London mayor Sadiq Khan could “kill off” the build-to-rent (BTR) sector in the capital if he goes ahead with plans to make developers offer flats for rent at a heavier-than-expected discount, industry experts have warned.
Under the plans, affordable rents would be set in line with Khan’s London Living Rent scheme, which would make them significantly lower than current affordable rents, said a well-placed source.
Experts warned the new definition of affordable rent would have a major impact on the viability of developments.
Julian Goddard, partner at consultancy Daniel Watney, said: “No one can argue against the need for affordable housing, but punitive demands could kill off the BTR sector before it’s even begun.”
Fizzy Living managing director Harry Downes added that the plans would “shackle” the business model of developers and discourage institutional investors.
“We are all trying to achieve more affordable rents, but it all doesn’t need to be the lowest end of the scale.

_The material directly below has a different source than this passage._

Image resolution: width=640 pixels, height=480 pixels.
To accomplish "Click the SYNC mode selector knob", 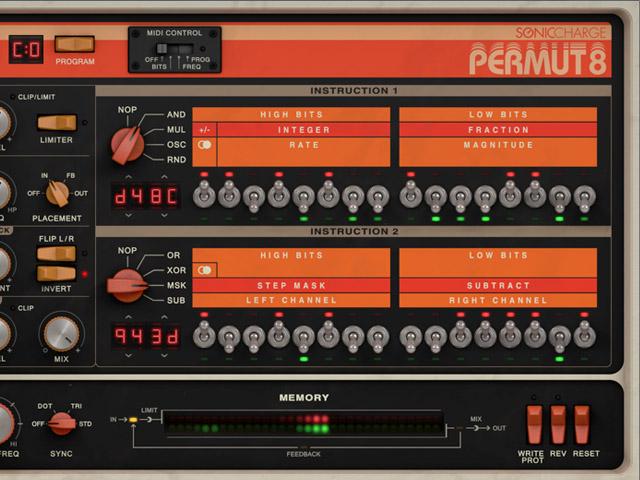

The mayor needs to be careful that he doesn’t cut off his nose [to spite his face] by making affordable products - which many BTR projects are - unviable.”
Affordable rent is currently set at a maximum of 80% of market value, but under the London Living Rent scheme, it would be set at a third of the median income in a borough, driving the level of affordable rents down in many parts of London.
In the borough of Newham, for example, Khan’s new plan would see affordable rents set as low as 55% of market levels, according to Property Week analysis. A two-bedroom flat offered at London Living Rent would cost £683 a month compared to an average market rent of £1,244.
In Hounslow, affordable rent would be set at 61% of market value: £822 for a two-bedroom flat compared to a borough average of £1,348.
‘Convoluted, costly’ checks
Developers that failed to meet the overall affordable housing target of between 35% and 40% would come under greater scrutiny, with schemes subjected to “convoluted, costly” checks by City Hall viability experts, said the source.
However, those that met the target would be able to skip the viability process that often slowed down planning.
Khan would not be able to force boroughs to adhere to the affordable levels, but he would be able to ramp up the number of call-ins to ensure developments that fell below the threshold did not have a smooth ride.
The mayor will encourage boroughs to refer schemes that do not meet the requirements to a viability unit based in City Hall, which will probe developers’ plans and push for as much affordable housing as possible.
“It could be a month or two’s difference in terms of determining your application, or even longer,” the source said.
City Hall closed applications for positions on the team this week, including a ‘development viability adviser’ - a role that will pay £82,000 a year.
Khan’s aim is to allow schemes that meet the minimum threshold to “zoom through the system”, therefore increasing the number of new starts.
City Hall is consulting on the plans ahead of the publication of planning guidance later this year.